START PROVIDED ENTRIES

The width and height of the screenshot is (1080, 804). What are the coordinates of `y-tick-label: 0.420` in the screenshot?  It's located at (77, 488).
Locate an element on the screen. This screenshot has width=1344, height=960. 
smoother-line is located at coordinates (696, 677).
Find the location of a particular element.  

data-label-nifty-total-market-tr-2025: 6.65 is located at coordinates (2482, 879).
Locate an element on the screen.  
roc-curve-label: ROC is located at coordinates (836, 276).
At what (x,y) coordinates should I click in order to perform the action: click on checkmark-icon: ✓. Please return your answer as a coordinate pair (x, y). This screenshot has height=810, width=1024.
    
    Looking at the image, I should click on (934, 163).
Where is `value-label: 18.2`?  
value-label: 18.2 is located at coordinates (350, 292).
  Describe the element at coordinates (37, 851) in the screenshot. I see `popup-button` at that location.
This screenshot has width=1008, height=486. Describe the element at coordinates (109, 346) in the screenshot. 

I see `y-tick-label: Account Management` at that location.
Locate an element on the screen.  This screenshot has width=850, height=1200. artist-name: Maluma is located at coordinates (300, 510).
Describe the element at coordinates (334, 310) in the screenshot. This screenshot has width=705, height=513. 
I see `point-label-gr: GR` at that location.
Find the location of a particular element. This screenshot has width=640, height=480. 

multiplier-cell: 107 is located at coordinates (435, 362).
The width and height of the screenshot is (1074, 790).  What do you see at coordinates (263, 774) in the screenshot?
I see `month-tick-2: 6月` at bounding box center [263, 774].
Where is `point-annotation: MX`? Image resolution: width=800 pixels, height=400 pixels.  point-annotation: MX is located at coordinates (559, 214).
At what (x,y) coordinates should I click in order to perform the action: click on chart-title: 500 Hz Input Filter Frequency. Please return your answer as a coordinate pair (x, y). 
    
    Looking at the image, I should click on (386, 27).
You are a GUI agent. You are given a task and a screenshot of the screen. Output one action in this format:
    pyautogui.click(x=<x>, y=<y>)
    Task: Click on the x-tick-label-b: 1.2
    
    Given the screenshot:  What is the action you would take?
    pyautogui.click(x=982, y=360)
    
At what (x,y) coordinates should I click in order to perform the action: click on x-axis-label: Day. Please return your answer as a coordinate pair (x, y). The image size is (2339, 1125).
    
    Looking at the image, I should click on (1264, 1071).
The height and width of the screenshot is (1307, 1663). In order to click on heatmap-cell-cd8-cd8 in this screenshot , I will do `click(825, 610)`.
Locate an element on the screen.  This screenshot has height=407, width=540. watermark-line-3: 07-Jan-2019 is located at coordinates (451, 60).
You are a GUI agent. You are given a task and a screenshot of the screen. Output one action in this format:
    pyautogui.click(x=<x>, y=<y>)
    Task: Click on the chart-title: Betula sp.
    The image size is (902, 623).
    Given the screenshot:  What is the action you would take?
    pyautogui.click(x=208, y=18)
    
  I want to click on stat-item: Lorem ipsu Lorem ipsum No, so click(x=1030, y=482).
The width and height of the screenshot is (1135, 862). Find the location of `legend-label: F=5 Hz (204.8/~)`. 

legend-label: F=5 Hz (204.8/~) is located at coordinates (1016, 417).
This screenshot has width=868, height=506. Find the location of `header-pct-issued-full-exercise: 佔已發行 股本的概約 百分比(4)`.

END PROVIDED ENTRIES

*TASK DETAILS:*
Could you arrange the lines above as a Markdown table with two columns, Row and Line, giving each line its own numbered row and leaving out blank lines?

*TASK RESPONSE:*
| Row | Line |
|---|---|
| 1 | The width and height of the screenshot is (1080, 804). What are the coordinates of `y-tick-label: 0.420` in the screenshot?  It's located at (77, 488). |
| 2 | Locate an element on the screen. This screenshot has width=1344, height=960.  |
| 3 | smoother-line is located at coordinates (696, 677). |
| 4 | Find the location of a particular element.   |
| 5 | data-label-nifty-total-market-tr-2025: 6.65 is located at coordinates (2482, 879). |
| 6 | Locate an element on the screen.   |
| 7 | roc-curve-label: ROC is located at coordinates (836, 276). |
| 8 | At what (x,y) coordinates should I click in order to perform the action: click on checkmark-icon: ✓. Please return your answer as a coordinate pair (x, y). This screenshot has height=810, width=1024. |
| 9 |     Looking at the image, I should click on (934, 163). |
| 10 | Where is `value-label: 18.2`?   |
| 11 | value-label: 18.2 is located at coordinates (350, 292). |
| 12 |   Describe the element at coordinates (37, 851) in the screenshot. I see `popup-button` at that location. |
| 13 | This screenshot has width=1008, height=486. Describe the element at coordinates (109, 346) in the screenshot.  |
| 14 | I see `y-tick-label: Account Management` at that location. |
| 15 | Locate an element on the screen.  This screenshot has width=850, height=1200. artist-name: Maluma is located at coordinates (300, 510). |
| 16 | Describe the element at coordinates (334, 310) in the screenshot. This screenshot has width=705, height=513.  |
| 17 | I see `point-label-gr: GR` at that location. |
| 18 | Find the location of a particular element. This screenshot has width=640, height=480.  |
| 19 | multiplier-cell: 107 is located at coordinates (435, 362). |
| 20 | The width and height of the screenshot is (1074, 790).  What do you see at coordinates (263, 774) in the screenshot? |
| 21 | I see `month-tick-2: 6月` at bounding box center [263, 774]. |
| 22 | Where is `point-annotation: MX`? Image resolution: width=800 pixels, height=400 pixels.  point-annotation: MX is located at coordinates (559, 214). |
| 23 | At what (x,y) coordinates should I click in order to perform the action: click on chart-title: 500 Hz Input Filter Frequency. Please return your answer as a coordinate pair (x, y).  |
| 24 |     Looking at the image, I should click on (386, 27). |
| 25 | You are a GUI agent. You are given a task and a screenshot of the screen. Output one action in this format: |
| 26 |     pyautogui.click(x=<x>, y=<y>) |
| 27 |     Task: Click on the x-tick-label-b: 1.2 |
| 28 |     Given the screenshot:  What is the action you would take? |
| 29 |     pyautogui.click(x=982, y=360) |
| 30 | At what (x,y) coordinates should I click in order to perform the action: click on x-axis-label: Day. Please return your answer as a coordinate pair (x, y). The image size is (2339, 1125). |
| 31 |     Looking at the image, I should click on (1264, 1071). |
| 32 | The height and width of the screenshot is (1307, 1663). In order to click on heatmap-cell-cd8-cd8 in this screenshot , I will do `click(825, 610)`. |
| 33 | Locate an element on the screen.  This screenshot has height=407, width=540. watermark-line-3: 07-Jan-2019 is located at coordinates (451, 60). |
| 34 | You are a GUI agent. You are given a task and a screenshot of the screen. Output one action in this format: |
| 35 |     pyautogui.click(x=<x>, y=<y>) |
| 36 |     Task: Click on the chart-title: Betula sp. |
| 37 |     The image size is (902, 623). |
| 38 |     Given the screenshot:  What is the action you would take? |
| 39 |     pyautogui.click(x=208, y=18) |
| 40 |   I want to click on stat-item: Lorem ipsu Lorem ipsum No, so click(x=1030, y=482). |
| 41 | The width and height of the screenshot is (1135, 862). Find the location of `legend-label: F=5 Hz (204.8/~)`.  |
| 42 | legend-label: F=5 Hz (204.8/~) is located at coordinates (1016, 417). |
| 43 | This screenshot has width=868, height=506. Find the location of `header-pct-issued-full-exercise: 佔已發行 股本的概約 百分比(4)`. |